Methodology-Related Questions

14. Will ISS continue to potentially “carve out” a company’s option overhang in certain circumstances?

No. The dual SVT measurement approach in the EPSC (which considers SVT that excludes the impact of grant overhang) eliminates the need for a carve-out of long-term outstanding option overhang.

15. Will there still be a 2% de minimis burn rate?

The minimum burn rate benchmark for each industry group will be 2 percent.

16. Will ISS continue to accept burn rate commitments under the new policy?

No. The new policy considers the company’s 3-year average burn rate as a factor in the EPSC evaluation, where it is scored based on a range relative to industry benchmarks (as discussed in previous questions). This eliminates the potential for companies to commit to specific future burn rate levels.

17. Is the CEO equity award proportion that is considered “performance based” explicit (i.e., as disclosed in proxy by the company) or calculated based on the Grants of Plan-Based Awards table?

The proportion of the CEO’s equity grants deemed to be “performance conditioned” is based on the ISS valuation of awards reported in the Grants of Plan-Based Awards table. Time-vesting stock options and SARs are not considered performance conditioned unless the vesting or value received depends on attainment of specified performance goals, or if ISS determines that the exercise price is at a substantial and meaningful premium to the grant date fair market value.

18. How is plan duration calculated under the EPSC?

Duration is calculated as the sum of all new shares requested plus shares remaining available for issuance, divided by the average annual burn rate shares over the prior three years. This calculation yields an estimate of how long the company’s requested total reserve is expected to last. If a company’s proposed plan has a fungible share design (where full value awards count against the share reserve at a higher rate than appreciation awards), the proportion of the burn rate shares that are full-value awards will be multiplied by that fungible ratio in order to estimate the plan’s duration.

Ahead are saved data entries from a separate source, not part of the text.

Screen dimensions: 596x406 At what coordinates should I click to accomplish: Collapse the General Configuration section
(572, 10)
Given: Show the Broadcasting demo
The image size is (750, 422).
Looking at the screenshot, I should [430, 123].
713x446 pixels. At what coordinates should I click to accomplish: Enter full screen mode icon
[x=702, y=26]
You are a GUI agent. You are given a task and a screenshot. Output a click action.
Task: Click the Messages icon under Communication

Under the EPSC, maximum points are accrued for plan duration of 5 years or less.

19. How will the EPSC operate if multiple equity plans are on the ballot?

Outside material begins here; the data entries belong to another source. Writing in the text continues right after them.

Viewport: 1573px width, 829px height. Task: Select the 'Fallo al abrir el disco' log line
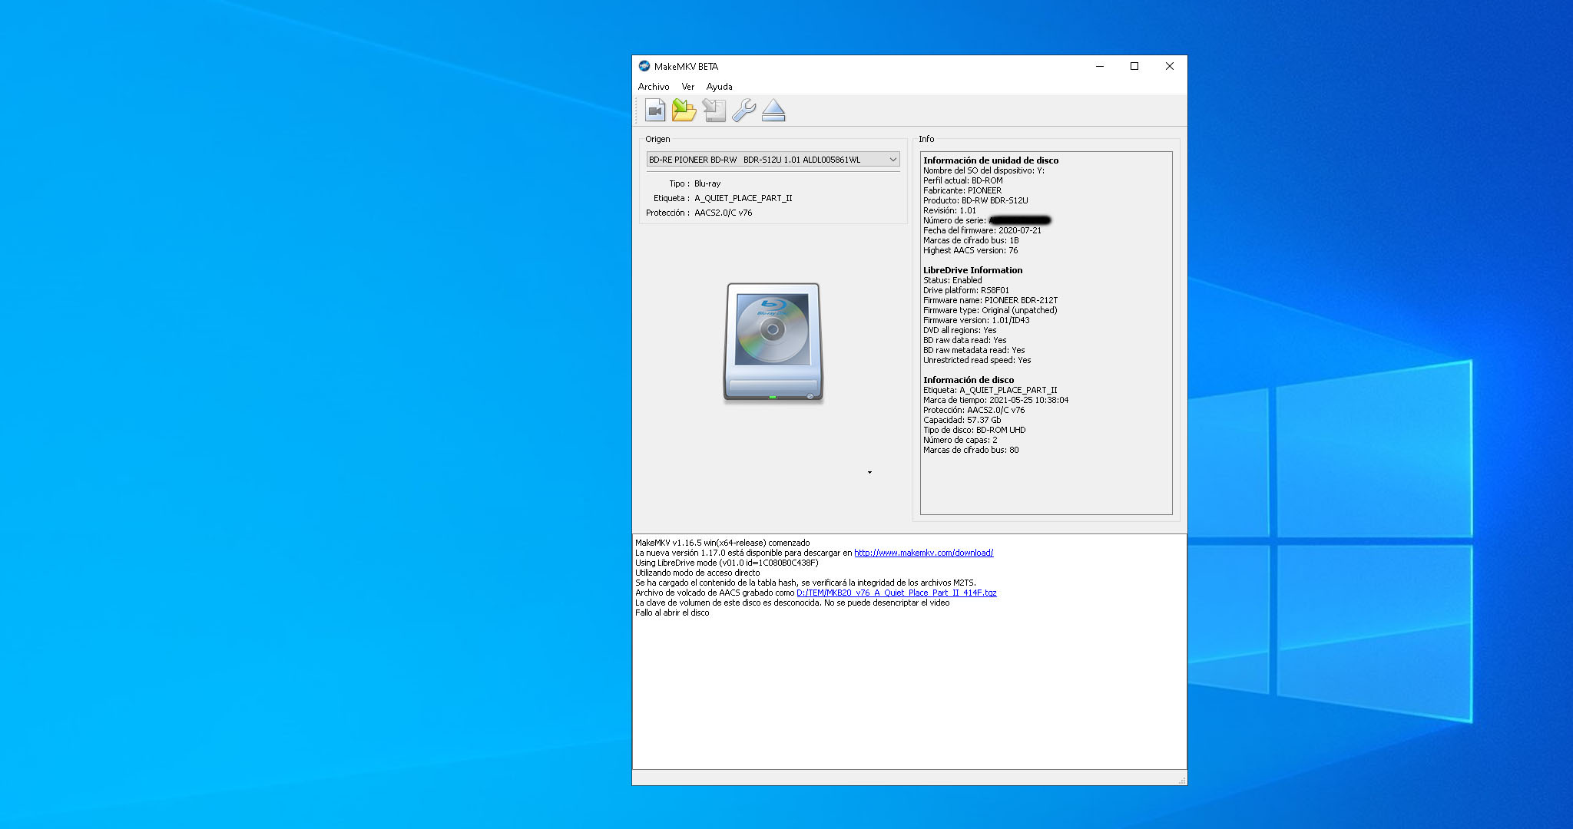click(671, 613)
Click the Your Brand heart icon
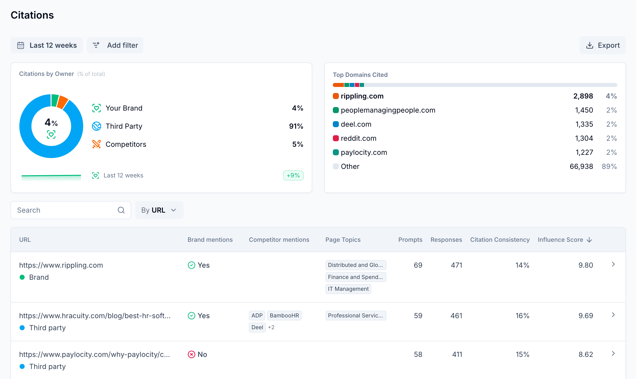 click(x=96, y=108)
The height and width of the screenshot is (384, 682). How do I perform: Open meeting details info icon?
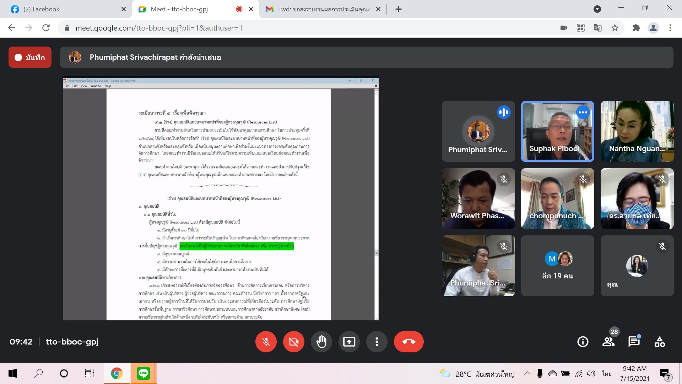[583, 342]
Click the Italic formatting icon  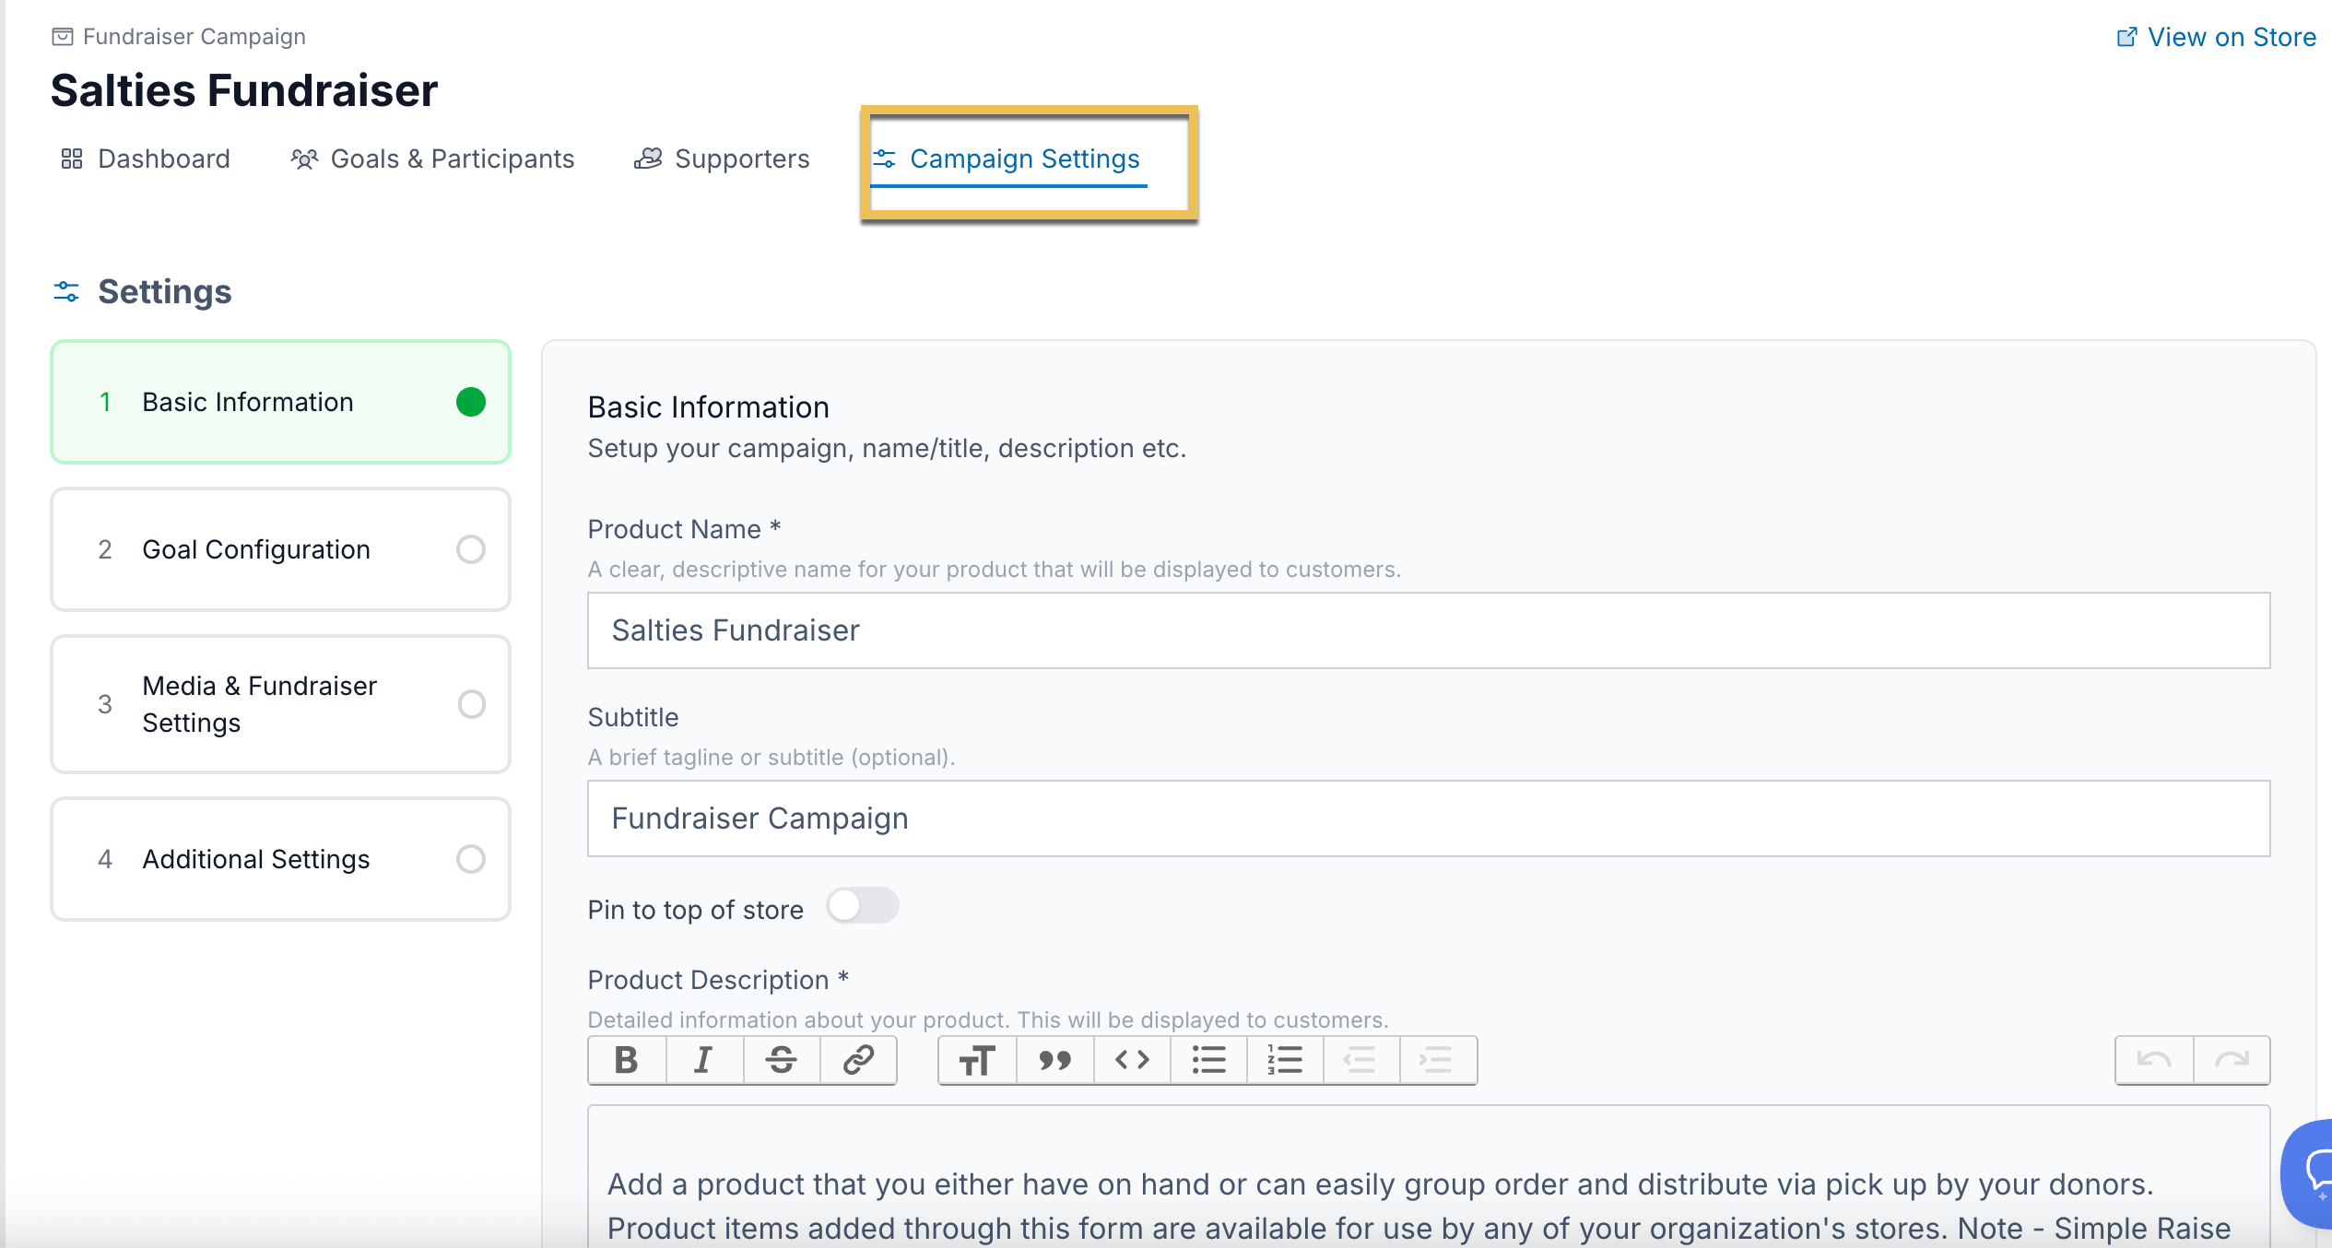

When approval is sought for multiple equity plans, the Scorecard will evaluate the plans as follows:

  • The Plan Cost pillar will consider the cost of all plans on the ballot in aggregate. The Plan Features and Grant Practices pillars will evaluate the factors based on the “worst” scenarios among the plans. If an acceptable score is generated on the aggregate basis, all plans will be considered passed (absent overriding factors).
  • If the score on an aggregate basis is lower than the passing threshold, then the following logic will apply, subject to the overriding factors:
    • If each plan’s individual EPSC score is below the EPSC threshold, then each plan fails.
    • If only one plan’s individual EPSC score is equal to or exceeds the threshold, then that plan will pass and the other plan(s) fail.
    • If all plans’ individual EPSC scores are equal to or exceed the threshold, then the plan with the highest SVT cost (on an A/B/C basis) will pass and the other plan(s) fail.

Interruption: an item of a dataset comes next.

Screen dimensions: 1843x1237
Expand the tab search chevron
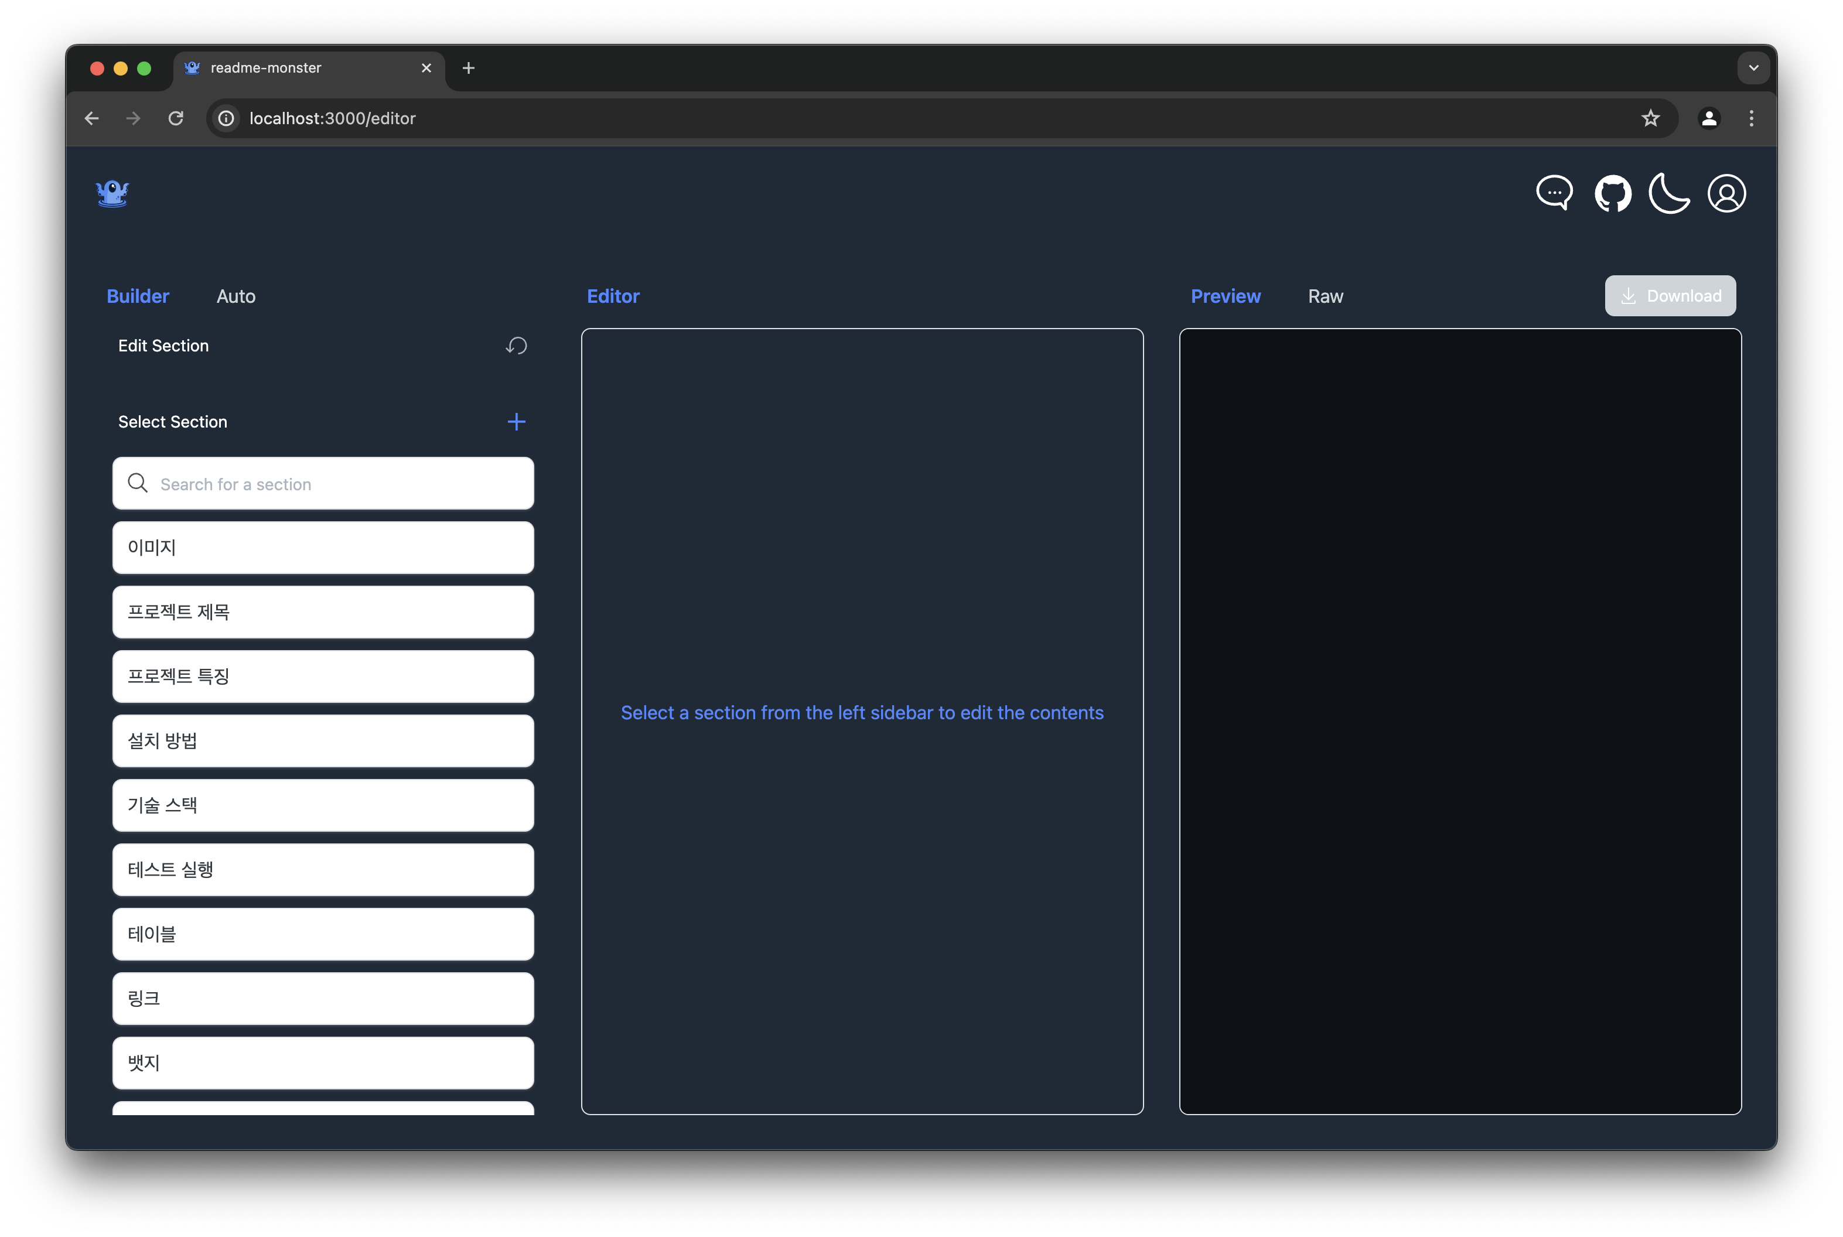pos(1753,68)
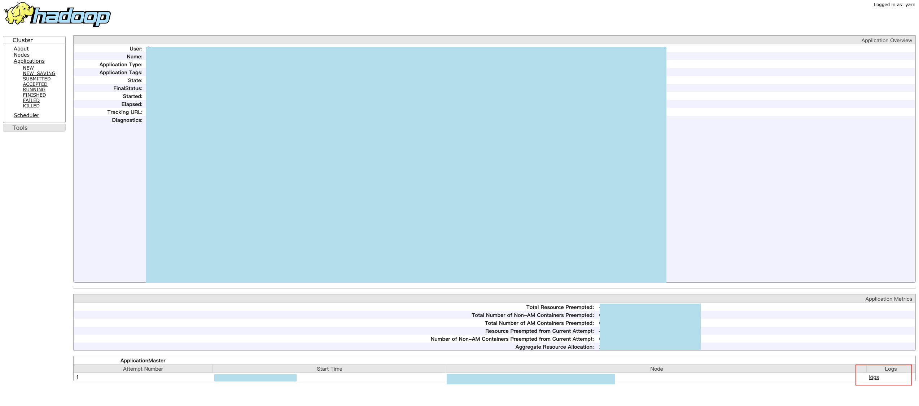Expand the Tools section

(20, 128)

20. How will plan proposals that are only seeking approval in order to qualify grants as “performance-based” for purposes of IRC Section 162(m) be treated?

Proposals that only seek approval to ensure tax deductibility of awards pursuant to Section 162(m), and that do not seek additional shares for grants, will generally receive a favorable recommendation regardless of EPSC factors, provided the Board’s Compensation Committee (or other administrating committee) is 100 percent independent according to ISS standards. In the case of proposals that include additional plan amendments, such amendments will be analyzed to determine whether they are, on balance, positive or negative with respect to shareholders’ interests, and ISS will determine the appropriate evaluative framework and recommendation accordingly.

Proposals for Section 162(m) approval that represent the first time public shareholders have an opportunity to weigh in on a plan following a company’s IPO or emergence from bankruptcy will be subject to ISS’ full equity plan evaluation.